_THE PROBLEM_.
Reproduce every entry exactly as shown.

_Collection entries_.
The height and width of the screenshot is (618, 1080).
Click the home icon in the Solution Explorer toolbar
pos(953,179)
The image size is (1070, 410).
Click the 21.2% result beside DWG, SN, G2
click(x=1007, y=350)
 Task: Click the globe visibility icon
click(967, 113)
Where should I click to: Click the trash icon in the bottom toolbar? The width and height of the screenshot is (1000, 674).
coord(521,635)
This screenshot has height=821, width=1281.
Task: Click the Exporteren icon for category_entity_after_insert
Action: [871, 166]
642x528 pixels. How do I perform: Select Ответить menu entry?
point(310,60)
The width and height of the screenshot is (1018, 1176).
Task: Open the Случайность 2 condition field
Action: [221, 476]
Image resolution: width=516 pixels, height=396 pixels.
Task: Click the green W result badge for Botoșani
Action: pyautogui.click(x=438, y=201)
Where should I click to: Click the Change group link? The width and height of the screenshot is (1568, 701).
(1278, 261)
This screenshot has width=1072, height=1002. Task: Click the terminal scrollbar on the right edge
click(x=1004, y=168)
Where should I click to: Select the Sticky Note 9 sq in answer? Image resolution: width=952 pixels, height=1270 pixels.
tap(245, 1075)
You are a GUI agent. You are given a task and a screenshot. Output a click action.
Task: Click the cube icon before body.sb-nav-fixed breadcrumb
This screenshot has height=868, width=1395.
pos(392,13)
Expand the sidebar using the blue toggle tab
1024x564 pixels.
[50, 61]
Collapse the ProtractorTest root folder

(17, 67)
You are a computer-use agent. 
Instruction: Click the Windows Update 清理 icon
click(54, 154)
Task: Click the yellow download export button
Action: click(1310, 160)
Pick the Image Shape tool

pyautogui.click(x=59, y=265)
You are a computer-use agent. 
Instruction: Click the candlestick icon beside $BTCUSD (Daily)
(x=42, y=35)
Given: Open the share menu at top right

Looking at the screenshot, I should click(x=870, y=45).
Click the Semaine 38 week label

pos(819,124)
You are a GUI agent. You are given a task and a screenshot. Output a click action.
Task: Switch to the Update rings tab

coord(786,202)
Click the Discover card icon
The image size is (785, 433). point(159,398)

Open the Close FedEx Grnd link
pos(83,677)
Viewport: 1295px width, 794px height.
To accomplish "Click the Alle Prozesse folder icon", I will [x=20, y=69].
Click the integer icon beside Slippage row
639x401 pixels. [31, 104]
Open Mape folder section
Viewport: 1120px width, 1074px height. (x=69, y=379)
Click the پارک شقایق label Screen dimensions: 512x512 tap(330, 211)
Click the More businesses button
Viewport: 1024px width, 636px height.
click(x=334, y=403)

_REPLY_.
The height and width of the screenshot is (618, 1080).
Click the home icon in the Solution Explorer toolbar
pos(953,179)
The image size is (1070, 410).
Click the 21.2% result beside DWG, SN, G2
click(x=1007, y=350)
 Task: Click the globe visibility icon
click(967, 113)
Where should I click to: Click the trash icon in the bottom toolbar? The width and height of the screenshot is (1000, 674).
coord(521,635)
This screenshot has height=821, width=1281.
Task: Click the Exporteren icon for category_entity_after_insert
Action: [871, 166]
642x528 pixels. How do I perform: Select Ответить menu entry?
point(310,60)
The width and height of the screenshot is (1018, 1176).
Task: Open the Случайность 2 condition field
Action: [221, 476]
Image resolution: width=516 pixels, height=396 pixels.
Task: Click the green W result badge for Botoșani
Action: pyautogui.click(x=438, y=201)
Where should I click to: Click the Change group link? The width and height of the screenshot is (1568, 701).
(1278, 261)
This screenshot has width=1072, height=1002. Task: Click the terminal scrollbar on the right edge
click(x=1004, y=168)
Where should I click to: Select the Sticky Note 9 sq in answer? Image resolution: width=952 pixels, height=1270 pixels.
tap(245, 1075)
You are a GUI agent. You are given a task and a screenshot. Output a click action.
Task: Click the cube icon before body.sb-nav-fixed breadcrumb
This screenshot has height=868, width=1395.
pos(392,13)
Expand the sidebar using the blue toggle tab
1024x564 pixels.
[50, 61]
Collapse the ProtractorTest root folder

(17, 67)
You are a computer-use agent. 
Instruction: Click the Windows Update 清理 icon
click(54, 154)
Task: Click the yellow download export button
Action: click(1310, 160)
Pick the Image Shape tool

pyautogui.click(x=59, y=265)
You are a computer-use agent. 
Instruction: Click the candlestick icon beside $BTCUSD (Daily)
(x=42, y=35)
Given: Open the share menu at top right

Looking at the screenshot, I should click(x=870, y=45).
Click the Semaine 38 week label

pos(819,124)
You are a GUI agent. You are given a task and a screenshot. Output a click action.
Task: Switch to the Update rings tab

coord(786,202)
Click the Discover card icon
The image size is (785, 433). point(159,398)

Open the Close FedEx Grnd link
pos(83,677)
Viewport: 1295px width, 794px height.
To accomplish "Click the Alle Prozesse folder icon", I will [x=20, y=69].
Click the integer icon beside Slippage row
639x401 pixels. [31, 104]
Open Mape folder section
Viewport: 1120px width, 1074px height. (x=69, y=379)
Click the پارک شقایق label Screen dimensions: 512x512 tap(330, 211)
Click the More businesses button
Viewport: 1024px width, 636px height.
click(x=334, y=403)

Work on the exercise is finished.